Se così guardiamo le cose, capiamo ad esempio che non possiamo ritenere irresponsabili i chimici che si rifiutano di brevettare i farmaci inventati, perché vogliono che le formule di quei medicamenti possano essere utilizzate anche dalle industrie indiane e non solo dalle multinazionali farmaceutiche occidentali.
Capiamo anche che, mutate le condizioni di produzione, fruizione, circolazione, condivisione dei contenuti, ostinarsi a considerare pirati decine e decine di milioni (42 solo negli USA, stima il New York Times) di persone che scambiano file attraverso la rete, non solo rappresenta un’inutile e anacronistica guerra, ma anche uno sperpero di risorse che potrebbero essere investite altrimenti.
Potrebbero essere investite, per esempio, nell’innovazione e nella ricerca di strumenti e processi che consentano di trarre un guadagno equo (il paradosso è solo apparente: esistono già molti esempi del genere, tra i più noti iTunes ed eBay) dalle modalità di scambio cui ormai siamo abituati: basti pensare ai dati di una ricerca recente dove si stima che “gli utilizzatori delle reti p2p acquistano musica legalmente fino a 10 volte in più rispetto a coloro che non effettuano download illegali”.
Il terzo e ultimo punto è degli altri in qualche modo conseguenza: se consideriamo la conoscenza (in tutte le sue forme: dal cinema al trattato scientifico, dalla musica alla formula matematica) un bene comune da tutelare, allora non possiamo lasciare il campo al solo potere regolatore del mercato (che poi tanto regolatore non è), ma dobbiamo anche prevedere, in alcuni casi continuare a farlo, forme di intervento pubblico che ne garantiscano la pluralità, favoriscano il confronto e l’esposizione a opinioni diverse con il conseguente sviluppo delle capacità critiche.

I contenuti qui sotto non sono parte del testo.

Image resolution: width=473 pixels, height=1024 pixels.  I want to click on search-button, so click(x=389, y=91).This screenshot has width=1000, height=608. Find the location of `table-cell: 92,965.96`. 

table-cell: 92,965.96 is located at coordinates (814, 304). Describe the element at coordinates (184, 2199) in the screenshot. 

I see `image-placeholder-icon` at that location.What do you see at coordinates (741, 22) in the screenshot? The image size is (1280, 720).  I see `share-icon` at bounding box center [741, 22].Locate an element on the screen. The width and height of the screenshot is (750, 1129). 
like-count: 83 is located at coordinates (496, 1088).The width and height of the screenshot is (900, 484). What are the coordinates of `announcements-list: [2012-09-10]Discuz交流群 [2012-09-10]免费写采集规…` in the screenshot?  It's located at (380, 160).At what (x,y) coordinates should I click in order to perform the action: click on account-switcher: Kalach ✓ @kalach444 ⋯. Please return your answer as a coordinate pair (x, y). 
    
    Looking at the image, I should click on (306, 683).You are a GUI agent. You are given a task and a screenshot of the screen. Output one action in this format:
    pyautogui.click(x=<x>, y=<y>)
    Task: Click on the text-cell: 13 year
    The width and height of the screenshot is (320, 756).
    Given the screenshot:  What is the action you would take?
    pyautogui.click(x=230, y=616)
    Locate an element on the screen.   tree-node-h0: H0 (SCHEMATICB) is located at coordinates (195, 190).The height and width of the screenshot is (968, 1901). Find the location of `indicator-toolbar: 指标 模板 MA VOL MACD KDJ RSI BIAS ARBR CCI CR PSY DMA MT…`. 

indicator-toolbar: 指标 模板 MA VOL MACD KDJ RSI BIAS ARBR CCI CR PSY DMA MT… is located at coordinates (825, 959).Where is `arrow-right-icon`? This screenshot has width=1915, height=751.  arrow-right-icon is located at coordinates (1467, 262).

Ciò significa rifiuto della censura, di monopoli e posizioni dominanti e, insieme, accesso diretto alle fonti e trasparenza delle informazioni (Stefano Rodotà, “Il sapere come bene comune”, intervento al Festivalfilosofia di Modena, 15 settembre 2007).
Prerequisiti, questi, perché esista una sfera pubblica in grado di disegnare un’idea di Europa non chiusa nelle identità particolari delle nazioni che la compongono o di se stessa, ma che faccia dell’incontro, e dell’attraversamento delle culture e delle lingue, la propria qualità specifica da spendere nel mondo di domani.